The prevailing position of most sport psychologists and thoughtful observers is that winning too much or losing too much shortchanges athletes (and coaches) of the full spectrum of experiences and emotions that make sports special. Those who believe sport can provide lessons for life almost certainly share that view.
And yet, sometimes the assignation of greater meaning based on performance and outcomes in sport should be held in check. Certainly the branding of individuals and teams as "winners" and "losers" based on win–loss records beyond their useful, momentary postevent descriptive labels serves no benefit to either. But grasping this conceptually and actually handling the actual agony of repeated defeats and the ecstasy of a string of victories are two very different things. And they, unfortunately, tend to shape the views of both the athletes and coaches as well as those who observe and ascribe significance to them.
The fickleness of this is never more evident than when winners suddenly find victories hard to come by and when losers climb to the top rank. Was Tiger Woods a winner when he was claiming every four or five tournament titles and now a loser because he is not? Were the University of Connecticut women’s basketball teams of 1981 to 1986 that were unable to achieve a winning season record composed of losers and the players and coaches that contributed to UConn’s amazing 89-game winning streak stocked with winners? Surely we can and should be more discerning than that.

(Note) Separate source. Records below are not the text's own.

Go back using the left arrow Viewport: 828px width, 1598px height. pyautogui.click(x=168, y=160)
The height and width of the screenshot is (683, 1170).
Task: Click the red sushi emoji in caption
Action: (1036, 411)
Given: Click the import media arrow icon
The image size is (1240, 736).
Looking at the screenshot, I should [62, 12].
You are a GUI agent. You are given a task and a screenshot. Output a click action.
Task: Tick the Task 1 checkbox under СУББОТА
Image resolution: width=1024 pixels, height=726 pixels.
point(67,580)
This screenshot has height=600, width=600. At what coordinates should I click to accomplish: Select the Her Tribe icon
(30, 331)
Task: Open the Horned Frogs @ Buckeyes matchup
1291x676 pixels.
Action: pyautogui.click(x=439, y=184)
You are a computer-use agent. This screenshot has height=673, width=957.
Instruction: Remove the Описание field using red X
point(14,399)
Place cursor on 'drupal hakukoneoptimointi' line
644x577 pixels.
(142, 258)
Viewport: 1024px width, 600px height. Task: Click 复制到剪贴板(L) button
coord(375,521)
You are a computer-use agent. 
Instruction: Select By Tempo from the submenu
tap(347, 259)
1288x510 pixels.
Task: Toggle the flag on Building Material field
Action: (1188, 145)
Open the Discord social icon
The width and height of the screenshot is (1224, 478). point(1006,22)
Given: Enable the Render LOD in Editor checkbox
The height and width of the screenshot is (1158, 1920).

To his credit, one of the winningest coaches ever, John Wooden, never made his UCLA basketball dynasty out to be anything more than it was—a collection of wonderfully talented athletes who played superbly as a unit due to their willingness to sacrifice individual acclaim for the ultimate success of the team. In his book Wooden: A Lifetime of Observations and Reflections On and Off the Court (1997), the coach shared these thoughts on the topic: "Long before any championships were won at UCLA, I came to understand that losing is only temporary and not all-encompassing . . . I’ve also learned that winning games, titles, and championships isn’t all it’s cracked up to be, and that getting there, the journey is a lot more than it’s cracked up to be." Success to Wooden was found in achieving peace of mind, which is a direct result of knowing that you did your best to be the best you could possibly be.
The extent to which one pursues excellence, or makes the effort to optimize one’s potential, is a much more meaningful way to categorize winners and losers in sport than simply glancing at the scoreboard. In their book Sport Psychology for Coaches, Damon Burton and Tom Raedke distinguish between an excellence-centered and win-centered perspective. Athletes and coaches who place most emphasis on performing their very best, individually and as a team and in every competition are better able to withstand a losing record. An excellence-centered approach also helps keep players and coaches on a more even keel, less downcast when losses mount, and more level-headed and consistent when on a winning streak.
ASEP has consistently cautioned against buying into the belief that sport competition is a zero-sum game in which all the pluses go to the winning team or individual and all the minuses are assigned in equal measure to the squad or player who lost. And we cringe when, as is typically the case of postseason tournaments, only one team—the ultimate champion—is considered a success.
We hope you, as coaches and administrators, agree that the determination of winners and losers is about much more than a title and trophy. Rather, the degree to which the athletes in your program strive to develop their potential and benefit from the many valuable lessons that the properly managed sport environment can offer is a much better measure of your success.